Microsoft Patches Exploited Internet Explorer Flaw
This month's Patch Tuesday brings fixes for 99 CVEs, including one IE flaw seen exploited in the wild.
This month's Patch Tuesday arrived with fixes for a staggering 99 CVEs, more than double the 47 fixed last month. Twelve of the February patches are categorized as Critical, including one for an Internet Explorer vulnerability for which Microsoft issued an advisory back in January.
The flaws patched today span tools and services including Microsoft Windows, Internet Explorer, Edge (Edge-HTML-based), SQL Server, Exchange Server, ChakraCore, Office and Office Services and Web Apps, Azure DevOps Server, Team Foundation Server, and its Malware Protection Engine. All 87 that weren't classified as Critical are considered Moderate in severity.
Five of these vulnerabilities are publicly known and one - a scripting engine memory corruption vulnerability affecting Internet Explorer (CVE-2020-0674) - is under active attack. Microsoft last month issued an advisory for the remote code execution flaw, which exists in the way the scripting engine handles objects in memory in Internet Explorer.

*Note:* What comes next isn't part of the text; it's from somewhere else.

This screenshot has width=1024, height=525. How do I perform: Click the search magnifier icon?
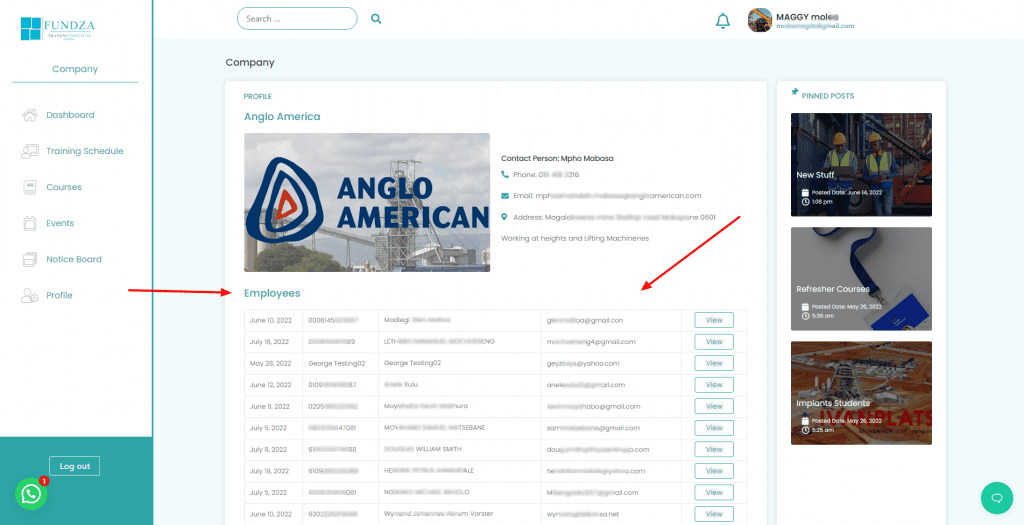point(376,19)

An attacker who exploits this could control a target system, install programs, view or edit data, or create new user accounts.
In a Web-based attack, an adversary might host a website designed to exploit the vulnerability through IE and trick a user into visiting the site. Alternatively, they could embed an ActiveX control marked "safe for initialization" in an app or Office doc that hosts the IE rendering engine. Even people who don't use Internet Explorer could be affected via embedded objects.
At the time of its advisory, Microsoft only offered mitigation guidance; now a fix is available. "Details about the in-the-wild exploitation of the flaw are still not known, but it is important for organizations to apply these patches as soon as possible," says Satnam Narang, senior research engineer at Tenable.
Aside from CVE-2020-0674, Microsoft issued fixes for four other vulnerabilities that have been publicly disclosed but are not under attack. These include Windows Installer elevation of privilege flaws (CVE-2020-0683 and CVE-2020-0686), a Microsoft Browser information disclosure vulnerability (CVE-2020-0706), and a Microsoft Secure Boot security feature bypass vulnerability (CVE-2020-0689). All of these are categorized as Important in severity.
Microsoft patched multiple flaws in Remote Desktop, including two Critical remote code execution vulnerabilities it says are likely to be exploited. CVE-2020-0681 and CVE-2020-0734 both exist in the Remote Desktop Client. An attacker would have to persuade a target to connect to a flawed server under their control or plant code onto a compromised Remote Desktop Server and wait for a user to connect. There is no way to force someone to do this; the attacker would have to use social engineering, DNS poisoning, or a man-in-the-middle attack.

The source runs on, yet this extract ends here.